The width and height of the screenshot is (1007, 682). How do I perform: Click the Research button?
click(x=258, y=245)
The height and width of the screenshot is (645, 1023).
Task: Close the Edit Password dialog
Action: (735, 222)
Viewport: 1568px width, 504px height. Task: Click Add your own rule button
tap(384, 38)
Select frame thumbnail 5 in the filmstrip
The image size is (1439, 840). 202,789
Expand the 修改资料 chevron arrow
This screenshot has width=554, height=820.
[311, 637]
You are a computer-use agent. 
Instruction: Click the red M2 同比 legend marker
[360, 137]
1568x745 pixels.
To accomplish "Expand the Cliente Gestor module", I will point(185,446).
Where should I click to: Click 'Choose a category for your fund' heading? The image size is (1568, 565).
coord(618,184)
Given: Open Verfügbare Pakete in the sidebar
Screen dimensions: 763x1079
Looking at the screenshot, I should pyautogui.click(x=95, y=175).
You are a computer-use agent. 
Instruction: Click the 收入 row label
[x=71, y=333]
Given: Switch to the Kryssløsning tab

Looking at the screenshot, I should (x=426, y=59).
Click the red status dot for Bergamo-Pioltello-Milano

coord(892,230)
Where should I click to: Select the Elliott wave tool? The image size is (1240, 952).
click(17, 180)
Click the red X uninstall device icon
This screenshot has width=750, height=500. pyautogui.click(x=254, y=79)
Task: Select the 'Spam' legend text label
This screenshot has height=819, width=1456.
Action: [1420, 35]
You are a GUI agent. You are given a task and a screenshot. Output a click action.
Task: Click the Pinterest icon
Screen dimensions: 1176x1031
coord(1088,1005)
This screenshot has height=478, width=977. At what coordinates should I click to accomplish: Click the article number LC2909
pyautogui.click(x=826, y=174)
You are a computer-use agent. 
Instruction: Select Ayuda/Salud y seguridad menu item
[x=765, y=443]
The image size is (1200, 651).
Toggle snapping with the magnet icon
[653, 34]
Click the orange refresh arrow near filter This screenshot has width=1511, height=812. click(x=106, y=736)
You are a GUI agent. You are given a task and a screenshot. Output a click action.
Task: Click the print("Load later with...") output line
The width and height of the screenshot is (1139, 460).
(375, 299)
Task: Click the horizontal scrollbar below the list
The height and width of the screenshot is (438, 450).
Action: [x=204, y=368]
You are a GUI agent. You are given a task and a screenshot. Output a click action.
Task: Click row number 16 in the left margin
━━━
## Directions for this task
Format the records above, from the line containing "This screenshot has height=478, width=977." through the end of the records, as a Markdown table with the columns No. and Record. Put the row number in No. and the line in Record, and leave out any blank lines.

## Task solution
| No. | Record |
|---|---|
| 1 | This screenshot has height=478, width=977. At what coordinates should I click to accomplish: Click the article number LC2909 |
| 2 | pyautogui.click(x=826, y=174) |
| 3 | You are a computer-use agent.  |
| 4 | Instruction: Select Ayuda/Salud y seguridad menu item |
| 5 | [x=765, y=443] |
| 6 | The image size is (1200, 651). |
| 7 | Toggle snapping with the magnet icon |
| 8 | [653, 34] |
| 9 | Click the orange refresh arrow near filter This screenshot has width=1511, height=812. click(x=106, y=736) |
| 10 | You are a GUI agent. You are given a task and a screenshot. Output a click action. |
| 11 | Task: Click the print("Load later with...") output line |
| 12 | The width and height of the screenshot is (1139, 460). |
| 13 | (375, 299) |
| 14 | Task: Click the horizontal scrollbar below the list |
| 15 | The height and width of the screenshot is (438, 450). |
| 16 | Action: [x=204, y=368] |
| 17 | You are a GUI agent. You are given a task and a screenshot. Output a click action. |
| 18 | Task: Click row number 16 in the left margin |